Deputada Zuleyha Gulum, do Partido Democrático dos Povos (HDP) segura placa dizendo ‘A verdade não pode ser obscurecida’, durante votação de projeto sobre notícias falsas, em Ancara. Foto: Adem Altan / AFP

Por Larissa Castro

Nesta quinta-feira (14), o parlamento turco aprovou uma lei que pode condenar com pena de até três anos de prisão pela divulgação de informações falsas, enganação e desinformação. A lei se aplica a jornais, emissoras de televisão e rádio. Portais digitais e redes sociais também se encaixam na regra e deverão entregar dados de usuários que são acusados de disseminar notícias falsas.

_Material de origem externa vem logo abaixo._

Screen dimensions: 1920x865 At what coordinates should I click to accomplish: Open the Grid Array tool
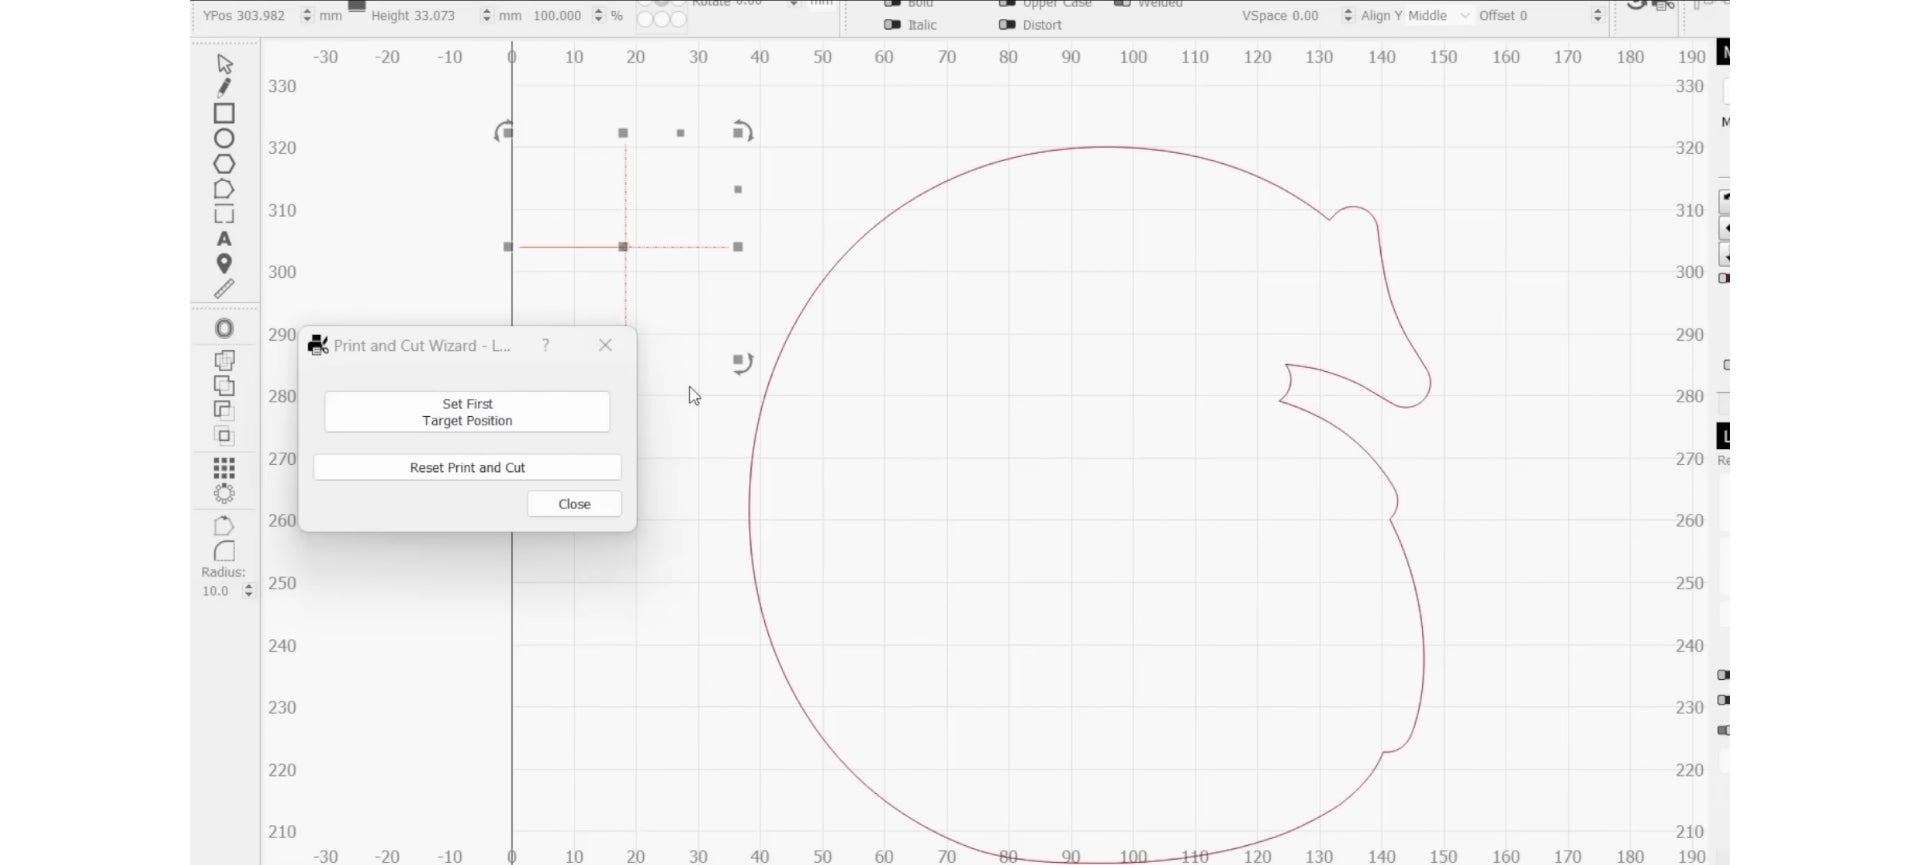[x=224, y=468]
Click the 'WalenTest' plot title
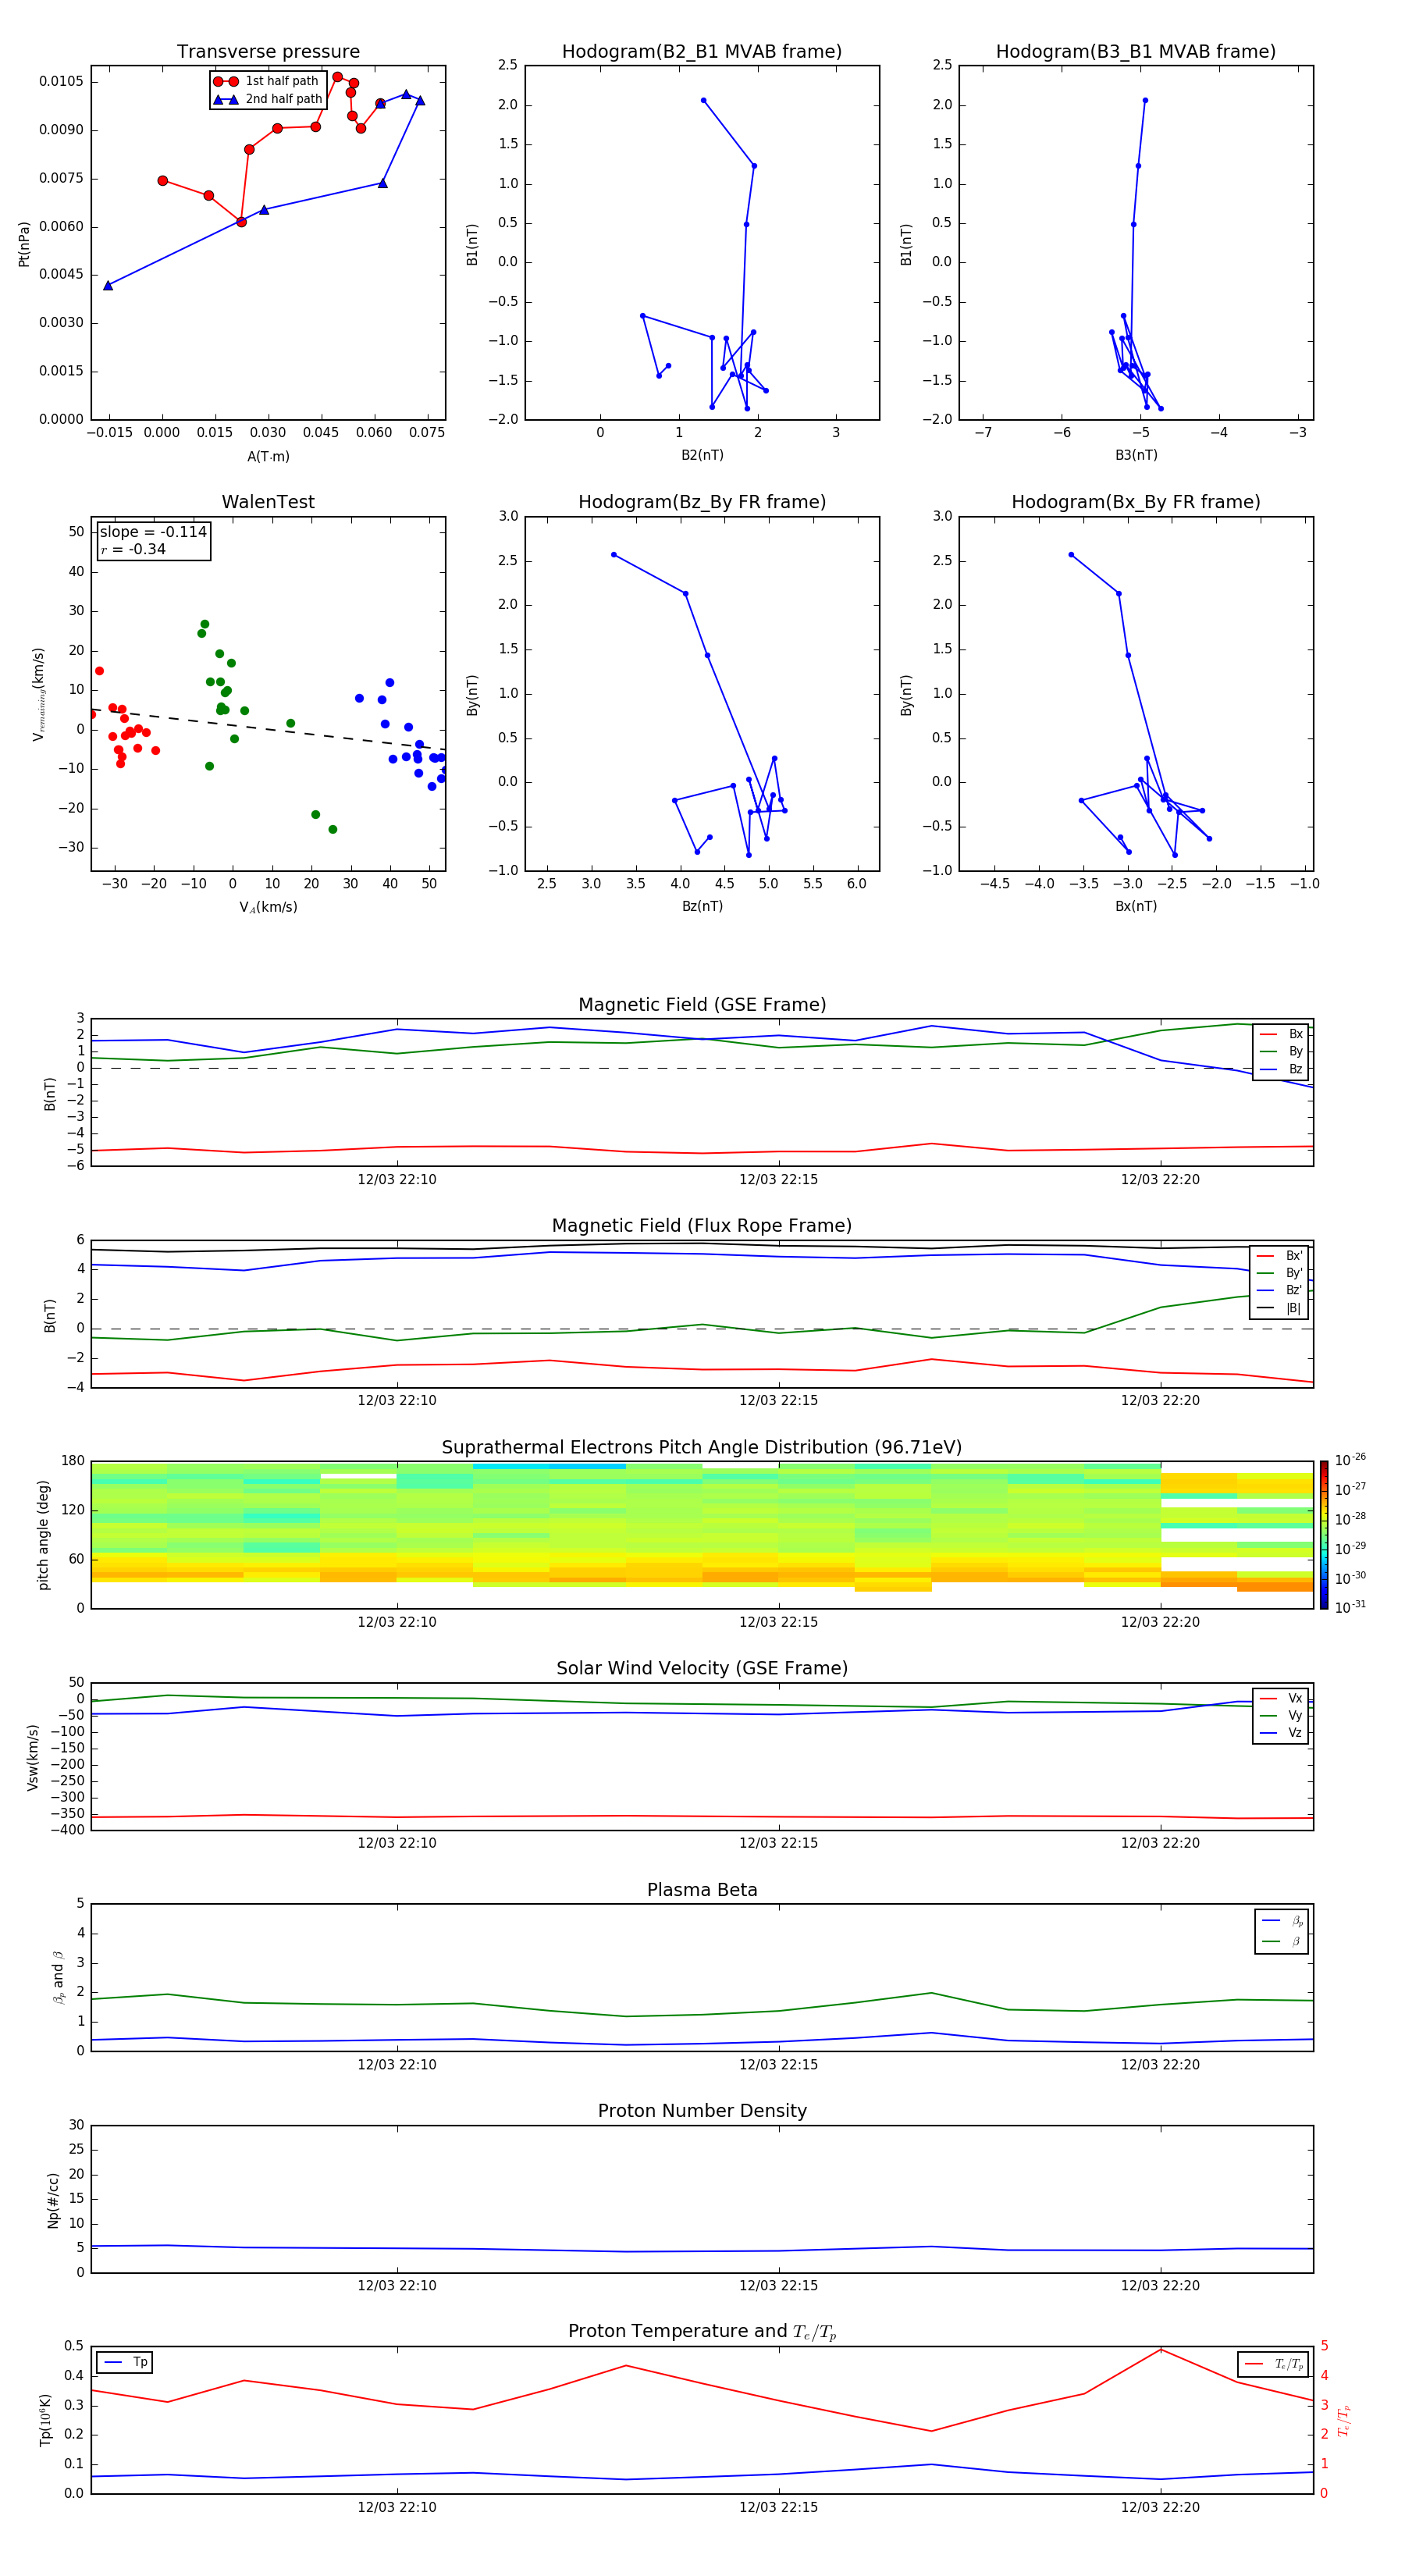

A lei possui 40 artigos e define até três anos de prisão por propagar informações falsas sobre a segurança doméstica e internacional da Turquia, ordem pública e saúde com o propósito de gerar “preocupação, medo e pânico público”.

A legislação foi uma proposta do presidente Recep Tayyip Erdogan e enfatiza o controle do governo sobre os meios de comunicação. A aprovação ocorreu com votos do partido do presidente e dos aliados nacionalistas há menos de um ano para as eleições que acontecerão em julho de 2023.

Opositores ao partido de Erdogan, ativistas e países europeus acreditam que a decisão pode destruir a liberdade de expressão. Segundo a ONG Repórteres Sem Fronteiras, o sistema de hiperpresidência de Erdogan não hesita em atacar jornalistas para esconder o declínio econômico e democrático do país e consolidar sua base política. Há relatos de grupos ultranacionalistas, incentivados por discursos políticos contra a imprensa, que atacam, no meio da rua, repórteres, colunistas, comentaristas ou jornalistas cidadãos que cobrem assuntos políticos e evocam a crise econômica.

Oposição

O Partido Popular Republicano afirmou que vai buscar a anulação da lei no Tribunal Constitucional. Os partidos da oposição declaram que essa legislação pode ser utilizada de forma abusiva, o que pode gerar a censura nas redações. O legislador Saruhan Oluc do Partido Democrático do Povo pró-curdo disse: “Vocês estão trazendo a lei de censura antes das eleições de 2023 para que possam silenciar a voz (do público) e da oposição política”.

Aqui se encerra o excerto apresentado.